# What' s the pros and cons of Nissan Leaf?



## Jaden Clemons (Sep 9, 2020)

What' s the pros and cons of Nissan Leaf? Is Nissan Leaf Malaysia worth buying?


----------



## rogoman (Dec 16, 2004)

Pros: No gasoline to buy; very quiet operation; very low maintenance - no motor oil to change, no spark plugs, no coolant, no exhaust system. And best of all zero emissions!
Cons: Very few EV re-charge stations nation wide. Re-charging takes considerably longer then filling a gas tank with gasoline; get some lunch/dinner while your Leaf is being re-charged.
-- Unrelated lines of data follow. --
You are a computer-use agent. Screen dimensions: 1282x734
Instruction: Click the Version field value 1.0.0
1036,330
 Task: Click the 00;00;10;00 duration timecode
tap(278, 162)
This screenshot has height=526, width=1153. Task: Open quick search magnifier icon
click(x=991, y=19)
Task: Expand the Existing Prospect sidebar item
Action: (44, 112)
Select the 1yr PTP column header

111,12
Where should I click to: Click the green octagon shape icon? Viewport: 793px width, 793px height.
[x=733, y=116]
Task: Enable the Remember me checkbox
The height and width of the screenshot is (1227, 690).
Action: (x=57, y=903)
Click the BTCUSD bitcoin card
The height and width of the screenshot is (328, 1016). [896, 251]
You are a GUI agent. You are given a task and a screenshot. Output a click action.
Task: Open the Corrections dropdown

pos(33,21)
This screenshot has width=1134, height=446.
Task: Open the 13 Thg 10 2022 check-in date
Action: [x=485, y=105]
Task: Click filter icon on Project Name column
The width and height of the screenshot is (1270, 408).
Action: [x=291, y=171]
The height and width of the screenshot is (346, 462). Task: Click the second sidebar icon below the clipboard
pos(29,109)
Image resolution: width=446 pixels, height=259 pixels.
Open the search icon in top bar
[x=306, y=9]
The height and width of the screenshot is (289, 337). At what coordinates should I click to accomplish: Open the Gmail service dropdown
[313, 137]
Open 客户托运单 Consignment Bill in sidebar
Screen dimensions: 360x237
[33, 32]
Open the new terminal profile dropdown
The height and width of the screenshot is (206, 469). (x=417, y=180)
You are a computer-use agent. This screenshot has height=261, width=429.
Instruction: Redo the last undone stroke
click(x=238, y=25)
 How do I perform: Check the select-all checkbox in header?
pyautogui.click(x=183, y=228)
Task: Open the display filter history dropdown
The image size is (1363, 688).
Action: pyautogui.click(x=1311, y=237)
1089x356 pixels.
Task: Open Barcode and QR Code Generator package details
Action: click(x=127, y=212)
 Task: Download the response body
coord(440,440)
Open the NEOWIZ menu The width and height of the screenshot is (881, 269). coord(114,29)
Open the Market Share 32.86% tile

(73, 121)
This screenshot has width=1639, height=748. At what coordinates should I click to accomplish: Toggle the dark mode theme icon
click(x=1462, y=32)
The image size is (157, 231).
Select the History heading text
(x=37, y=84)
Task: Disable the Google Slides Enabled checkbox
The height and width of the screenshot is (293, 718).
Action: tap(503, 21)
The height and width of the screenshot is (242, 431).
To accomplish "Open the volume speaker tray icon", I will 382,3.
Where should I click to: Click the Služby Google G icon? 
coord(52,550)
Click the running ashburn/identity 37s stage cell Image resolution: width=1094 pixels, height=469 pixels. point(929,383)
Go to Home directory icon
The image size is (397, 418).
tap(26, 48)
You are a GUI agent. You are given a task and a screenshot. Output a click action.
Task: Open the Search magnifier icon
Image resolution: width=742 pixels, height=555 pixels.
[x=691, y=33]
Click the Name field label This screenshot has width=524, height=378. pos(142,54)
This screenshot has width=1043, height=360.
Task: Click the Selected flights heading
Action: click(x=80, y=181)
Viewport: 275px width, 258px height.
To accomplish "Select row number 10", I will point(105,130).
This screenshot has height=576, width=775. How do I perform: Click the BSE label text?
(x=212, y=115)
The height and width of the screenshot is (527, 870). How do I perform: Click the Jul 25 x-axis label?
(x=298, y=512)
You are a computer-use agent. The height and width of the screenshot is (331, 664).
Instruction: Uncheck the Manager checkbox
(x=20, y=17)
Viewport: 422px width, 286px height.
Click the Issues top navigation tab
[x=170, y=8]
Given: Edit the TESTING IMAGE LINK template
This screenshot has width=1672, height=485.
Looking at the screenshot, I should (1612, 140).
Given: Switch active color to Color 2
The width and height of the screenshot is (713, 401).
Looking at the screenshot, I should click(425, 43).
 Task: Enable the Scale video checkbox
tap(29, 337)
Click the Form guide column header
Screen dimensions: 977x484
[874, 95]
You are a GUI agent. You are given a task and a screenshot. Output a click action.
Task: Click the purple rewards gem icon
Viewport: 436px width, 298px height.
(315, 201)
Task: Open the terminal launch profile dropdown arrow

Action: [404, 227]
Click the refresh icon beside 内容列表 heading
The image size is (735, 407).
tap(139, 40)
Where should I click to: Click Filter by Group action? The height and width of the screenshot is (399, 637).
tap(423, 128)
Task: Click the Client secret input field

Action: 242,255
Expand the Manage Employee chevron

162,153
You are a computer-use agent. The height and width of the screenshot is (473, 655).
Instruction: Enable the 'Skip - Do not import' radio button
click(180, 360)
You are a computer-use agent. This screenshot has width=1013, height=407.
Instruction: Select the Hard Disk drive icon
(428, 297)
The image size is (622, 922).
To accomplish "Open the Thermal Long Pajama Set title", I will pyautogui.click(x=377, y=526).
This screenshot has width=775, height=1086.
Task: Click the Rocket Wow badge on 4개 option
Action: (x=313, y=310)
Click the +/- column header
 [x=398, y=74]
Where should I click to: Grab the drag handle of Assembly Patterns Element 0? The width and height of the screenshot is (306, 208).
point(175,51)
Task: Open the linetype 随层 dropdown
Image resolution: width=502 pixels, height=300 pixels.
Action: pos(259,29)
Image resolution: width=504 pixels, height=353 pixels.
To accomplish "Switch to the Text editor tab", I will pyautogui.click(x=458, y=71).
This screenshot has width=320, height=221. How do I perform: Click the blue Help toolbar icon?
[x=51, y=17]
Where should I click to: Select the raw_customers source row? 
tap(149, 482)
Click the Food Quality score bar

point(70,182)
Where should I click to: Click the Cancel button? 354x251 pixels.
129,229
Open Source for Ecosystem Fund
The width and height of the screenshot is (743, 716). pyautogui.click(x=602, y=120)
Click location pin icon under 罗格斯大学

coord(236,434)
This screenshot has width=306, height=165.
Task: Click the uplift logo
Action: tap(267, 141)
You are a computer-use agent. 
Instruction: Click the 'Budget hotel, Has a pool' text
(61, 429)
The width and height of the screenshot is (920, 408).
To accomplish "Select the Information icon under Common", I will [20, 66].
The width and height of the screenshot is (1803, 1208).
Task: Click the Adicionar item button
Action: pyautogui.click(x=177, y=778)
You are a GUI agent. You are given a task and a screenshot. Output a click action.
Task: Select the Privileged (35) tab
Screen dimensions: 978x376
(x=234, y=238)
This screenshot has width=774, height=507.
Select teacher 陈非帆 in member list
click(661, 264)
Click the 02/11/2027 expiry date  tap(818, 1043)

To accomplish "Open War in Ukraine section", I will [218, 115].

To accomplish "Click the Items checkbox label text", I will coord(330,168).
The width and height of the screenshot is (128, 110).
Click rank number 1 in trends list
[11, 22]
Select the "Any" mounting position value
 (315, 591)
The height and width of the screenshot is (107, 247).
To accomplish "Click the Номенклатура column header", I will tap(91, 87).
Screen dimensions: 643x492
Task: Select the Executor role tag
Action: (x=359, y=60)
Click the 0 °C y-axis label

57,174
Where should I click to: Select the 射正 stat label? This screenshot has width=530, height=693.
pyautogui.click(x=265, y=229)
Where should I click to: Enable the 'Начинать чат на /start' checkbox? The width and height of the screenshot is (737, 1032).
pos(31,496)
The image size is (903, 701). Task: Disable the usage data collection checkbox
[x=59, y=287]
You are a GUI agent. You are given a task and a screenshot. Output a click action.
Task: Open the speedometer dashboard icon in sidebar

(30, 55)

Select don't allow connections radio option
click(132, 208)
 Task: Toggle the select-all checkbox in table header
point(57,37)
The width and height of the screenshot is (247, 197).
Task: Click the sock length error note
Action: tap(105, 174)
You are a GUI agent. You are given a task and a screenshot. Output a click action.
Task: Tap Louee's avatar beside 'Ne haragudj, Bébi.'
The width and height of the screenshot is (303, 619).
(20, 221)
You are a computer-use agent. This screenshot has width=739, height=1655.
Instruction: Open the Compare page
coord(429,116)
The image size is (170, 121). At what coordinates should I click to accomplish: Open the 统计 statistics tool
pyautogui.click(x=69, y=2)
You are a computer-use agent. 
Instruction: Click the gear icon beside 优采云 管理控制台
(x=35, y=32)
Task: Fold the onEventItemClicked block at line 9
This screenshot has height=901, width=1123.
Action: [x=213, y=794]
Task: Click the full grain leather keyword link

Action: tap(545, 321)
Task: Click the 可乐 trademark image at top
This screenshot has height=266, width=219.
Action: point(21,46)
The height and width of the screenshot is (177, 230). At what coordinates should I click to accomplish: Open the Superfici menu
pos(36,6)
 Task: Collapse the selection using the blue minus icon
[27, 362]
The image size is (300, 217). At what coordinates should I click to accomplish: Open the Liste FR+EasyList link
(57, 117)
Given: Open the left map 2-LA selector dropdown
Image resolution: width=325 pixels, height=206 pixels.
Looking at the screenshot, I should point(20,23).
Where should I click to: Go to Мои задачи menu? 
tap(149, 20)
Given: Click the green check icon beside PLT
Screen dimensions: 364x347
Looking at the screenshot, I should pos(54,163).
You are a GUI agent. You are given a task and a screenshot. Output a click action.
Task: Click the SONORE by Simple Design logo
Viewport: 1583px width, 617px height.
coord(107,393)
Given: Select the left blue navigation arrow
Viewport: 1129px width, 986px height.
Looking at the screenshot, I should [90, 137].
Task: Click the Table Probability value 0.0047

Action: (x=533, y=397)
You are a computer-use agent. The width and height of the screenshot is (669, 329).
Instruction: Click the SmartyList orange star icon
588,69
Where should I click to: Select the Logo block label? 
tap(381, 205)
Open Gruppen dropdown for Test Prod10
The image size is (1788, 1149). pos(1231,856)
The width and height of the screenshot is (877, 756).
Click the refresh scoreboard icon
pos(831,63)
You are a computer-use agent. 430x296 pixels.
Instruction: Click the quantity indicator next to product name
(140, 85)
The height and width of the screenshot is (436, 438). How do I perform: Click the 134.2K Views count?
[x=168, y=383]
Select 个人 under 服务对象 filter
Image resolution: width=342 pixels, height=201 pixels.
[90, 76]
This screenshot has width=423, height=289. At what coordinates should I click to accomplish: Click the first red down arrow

Best place to re-charge is at your home when you have plenty of time or during the night while you sleep. There are national lists available that shows where EV re-charge stations are located on a state-by-state basis. As of December 31, 2017 there were an estimated 20,178 EV public and private charging locations (sites) in the US, with 17,526 (86.9%) being available to the public. With 48,472 total public charging stations, each location has an average of 2.75 stations/outlets.

Taken from Wikipedia: During its product life cycle, the Leaf's range on a full charge gradually has been increased from 117 km (73 miles) to 243 km (151 miles) (EPA rated), thanks to several minor improvements but mainly to the use of a larger battery pack.


----------